##### The data #####

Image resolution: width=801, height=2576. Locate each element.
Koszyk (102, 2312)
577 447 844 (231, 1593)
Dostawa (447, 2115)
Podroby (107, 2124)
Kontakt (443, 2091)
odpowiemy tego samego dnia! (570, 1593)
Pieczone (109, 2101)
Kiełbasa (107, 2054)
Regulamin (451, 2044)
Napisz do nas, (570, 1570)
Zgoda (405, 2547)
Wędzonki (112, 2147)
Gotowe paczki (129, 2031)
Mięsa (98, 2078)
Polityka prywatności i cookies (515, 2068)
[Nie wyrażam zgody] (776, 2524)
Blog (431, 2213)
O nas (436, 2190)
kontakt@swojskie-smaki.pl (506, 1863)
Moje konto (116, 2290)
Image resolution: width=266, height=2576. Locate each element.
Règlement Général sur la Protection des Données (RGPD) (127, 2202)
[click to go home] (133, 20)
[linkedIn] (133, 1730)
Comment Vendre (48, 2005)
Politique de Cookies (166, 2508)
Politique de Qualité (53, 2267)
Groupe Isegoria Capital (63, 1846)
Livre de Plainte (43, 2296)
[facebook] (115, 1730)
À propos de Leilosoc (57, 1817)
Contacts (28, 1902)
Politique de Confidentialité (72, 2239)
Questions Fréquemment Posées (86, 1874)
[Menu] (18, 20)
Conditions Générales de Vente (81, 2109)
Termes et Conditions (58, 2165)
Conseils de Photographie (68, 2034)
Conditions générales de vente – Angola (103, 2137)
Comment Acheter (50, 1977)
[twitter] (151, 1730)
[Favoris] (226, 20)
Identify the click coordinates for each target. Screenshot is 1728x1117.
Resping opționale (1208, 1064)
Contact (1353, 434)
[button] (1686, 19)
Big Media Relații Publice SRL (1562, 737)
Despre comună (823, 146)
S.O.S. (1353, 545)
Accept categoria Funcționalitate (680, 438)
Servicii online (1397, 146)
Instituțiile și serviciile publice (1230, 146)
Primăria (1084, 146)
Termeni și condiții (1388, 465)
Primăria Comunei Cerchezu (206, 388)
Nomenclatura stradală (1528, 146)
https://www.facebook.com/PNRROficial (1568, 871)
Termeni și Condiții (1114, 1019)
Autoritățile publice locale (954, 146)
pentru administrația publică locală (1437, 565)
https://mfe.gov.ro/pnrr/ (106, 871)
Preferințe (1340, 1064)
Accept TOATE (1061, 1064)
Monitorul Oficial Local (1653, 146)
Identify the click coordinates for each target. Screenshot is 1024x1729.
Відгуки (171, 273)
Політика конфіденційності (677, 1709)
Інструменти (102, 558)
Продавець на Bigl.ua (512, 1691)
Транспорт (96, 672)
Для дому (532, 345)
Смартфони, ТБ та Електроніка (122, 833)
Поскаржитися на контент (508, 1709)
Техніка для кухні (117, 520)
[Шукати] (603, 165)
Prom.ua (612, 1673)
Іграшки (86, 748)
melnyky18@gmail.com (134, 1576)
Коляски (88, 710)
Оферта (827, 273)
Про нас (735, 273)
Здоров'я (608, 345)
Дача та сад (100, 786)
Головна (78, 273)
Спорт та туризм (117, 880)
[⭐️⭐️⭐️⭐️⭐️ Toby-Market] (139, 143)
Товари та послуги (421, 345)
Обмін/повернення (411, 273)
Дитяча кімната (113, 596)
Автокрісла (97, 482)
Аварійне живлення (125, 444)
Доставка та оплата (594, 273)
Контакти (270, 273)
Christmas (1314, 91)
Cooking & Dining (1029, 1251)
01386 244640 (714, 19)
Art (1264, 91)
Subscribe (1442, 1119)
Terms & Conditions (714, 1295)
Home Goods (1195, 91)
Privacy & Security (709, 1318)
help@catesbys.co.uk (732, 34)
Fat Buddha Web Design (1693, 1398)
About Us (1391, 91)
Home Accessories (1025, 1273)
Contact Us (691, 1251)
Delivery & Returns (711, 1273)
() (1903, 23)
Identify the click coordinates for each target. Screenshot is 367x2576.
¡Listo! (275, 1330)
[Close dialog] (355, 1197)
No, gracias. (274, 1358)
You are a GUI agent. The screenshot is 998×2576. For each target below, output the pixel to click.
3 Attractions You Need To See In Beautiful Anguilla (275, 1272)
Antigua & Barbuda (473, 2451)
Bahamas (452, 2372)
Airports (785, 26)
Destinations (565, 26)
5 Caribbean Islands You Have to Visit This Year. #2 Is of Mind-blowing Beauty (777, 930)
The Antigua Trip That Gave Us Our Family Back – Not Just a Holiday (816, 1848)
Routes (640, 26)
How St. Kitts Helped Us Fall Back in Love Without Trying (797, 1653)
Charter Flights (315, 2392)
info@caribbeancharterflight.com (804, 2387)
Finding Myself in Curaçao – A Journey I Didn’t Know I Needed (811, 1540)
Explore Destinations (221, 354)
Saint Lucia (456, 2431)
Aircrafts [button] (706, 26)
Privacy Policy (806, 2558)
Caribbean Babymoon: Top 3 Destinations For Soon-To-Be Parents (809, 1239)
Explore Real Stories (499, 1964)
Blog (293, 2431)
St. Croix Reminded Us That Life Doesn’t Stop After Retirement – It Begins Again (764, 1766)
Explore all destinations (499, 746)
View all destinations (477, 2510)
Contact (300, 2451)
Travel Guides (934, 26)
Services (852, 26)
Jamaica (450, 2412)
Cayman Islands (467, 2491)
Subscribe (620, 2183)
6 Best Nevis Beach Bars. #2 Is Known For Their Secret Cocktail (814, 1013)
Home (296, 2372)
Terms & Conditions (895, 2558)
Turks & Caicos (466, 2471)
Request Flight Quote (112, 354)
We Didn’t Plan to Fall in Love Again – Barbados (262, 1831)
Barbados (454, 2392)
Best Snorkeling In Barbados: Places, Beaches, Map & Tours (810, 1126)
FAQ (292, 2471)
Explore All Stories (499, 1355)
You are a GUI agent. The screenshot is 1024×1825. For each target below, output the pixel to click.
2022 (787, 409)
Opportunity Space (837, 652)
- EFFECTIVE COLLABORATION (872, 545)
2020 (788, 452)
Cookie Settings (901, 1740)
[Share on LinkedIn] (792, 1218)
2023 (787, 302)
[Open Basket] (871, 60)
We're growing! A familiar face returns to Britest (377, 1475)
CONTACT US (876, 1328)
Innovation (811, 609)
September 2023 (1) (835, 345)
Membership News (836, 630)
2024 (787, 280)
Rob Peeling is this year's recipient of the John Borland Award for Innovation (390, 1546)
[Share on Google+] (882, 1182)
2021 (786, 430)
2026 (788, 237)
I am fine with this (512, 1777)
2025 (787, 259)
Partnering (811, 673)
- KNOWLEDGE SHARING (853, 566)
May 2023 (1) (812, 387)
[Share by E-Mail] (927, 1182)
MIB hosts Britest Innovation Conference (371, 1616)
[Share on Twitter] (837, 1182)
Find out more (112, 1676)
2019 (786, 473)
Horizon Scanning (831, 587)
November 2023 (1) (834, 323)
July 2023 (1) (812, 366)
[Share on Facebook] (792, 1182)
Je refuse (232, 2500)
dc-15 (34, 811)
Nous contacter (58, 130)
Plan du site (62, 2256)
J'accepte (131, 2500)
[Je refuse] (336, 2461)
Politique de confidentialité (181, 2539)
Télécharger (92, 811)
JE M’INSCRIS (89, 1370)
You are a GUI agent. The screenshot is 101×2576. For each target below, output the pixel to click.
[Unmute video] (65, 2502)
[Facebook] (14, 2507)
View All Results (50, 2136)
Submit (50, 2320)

#####

Return, with no change at all, every line in the entries above from the line containing "[linkedIn] (133, 1730)" through the line containing "Контакти (270, 273)".

**Reply:**
[linkedIn] (133, 1730)
Comment Vendre (48, 2005)
Politique de Cookies (166, 2508)
Politique de Qualité (53, 2267)
Groupe Isegoria Capital (63, 1846)
Livre de Plainte (43, 2296)
[facebook] (115, 1730)
À propos de Leilosoc (57, 1817)
Contacts (28, 1902)
Politique de Confidentialité (72, 2239)
Questions Fréquemment Posées (86, 1874)
[Menu] (18, 20)
Conditions Générales de Vente (81, 2109)
Termes et Conditions (58, 2165)
Conseils de Photographie (68, 2034)
Conditions générales de vente – Angola (103, 2137)
Comment Acheter (50, 1977)
[twitter] (151, 1730)
[Favoris] (226, 20)
Identify the click coordinates for each target. Screenshot is 1728x1117.
Resping opționale (1208, 1064)
Contact (1353, 434)
[button] (1686, 19)
Big Media Relații Publice SRL (1562, 737)
Despre comună (823, 146)
S.O.S. (1353, 545)
Accept categoria Funcționalitate (680, 438)
Servicii online (1397, 146)
Instituțiile și serviciile publice (1230, 146)
Primăria (1084, 146)
Termeni și condiții (1388, 465)
Primăria Comunei Cerchezu (206, 388)
Nomenclatura stradală (1528, 146)
https://www.facebook.com/PNRROficial (1568, 871)
Termeni și Condiții (1114, 1019)
Autoritățile publice locale (954, 146)
pentru administrația publică locală (1437, 565)
https://mfe.gov.ro/pnrr/ (106, 871)
Preferințe (1340, 1064)
Accept TOATE (1061, 1064)
Monitorul Oficial Local (1653, 146)
Identify the click coordinates for each target. Screenshot is 1024x1729.
Відгуки (171, 273)
Політика конфіденційності (677, 1709)
Інструменти (102, 558)
Продавець на Bigl.ua (512, 1691)
Транспорт (96, 672)
Для дому (532, 345)
Смартфони, ТБ та Електроніка (122, 833)
Поскаржитися на контент (508, 1709)
Техніка для кухні (117, 520)
[Шукати] (603, 165)
Prom.ua (612, 1673)
Іграшки (86, 748)
melnyky18@gmail.com (134, 1576)
Коляски (88, 710)
Оферта (827, 273)
Про нас (735, 273)
Здоров'я (608, 345)
Дача та сад (100, 786)
Головна (78, 273)
Спорт та туризм (117, 880)
[⭐️⭐️⭐️⭐️⭐️ Toby-Market] (139, 143)
Товари та послуги (421, 345)
Обмін/повернення (411, 273)
Дитяча кімната (113, 596)
Автокрісла (97, 482)
Аварійне живлення (125, 444)
Доставка та оплата (594, 273)
Контакти (270, 273)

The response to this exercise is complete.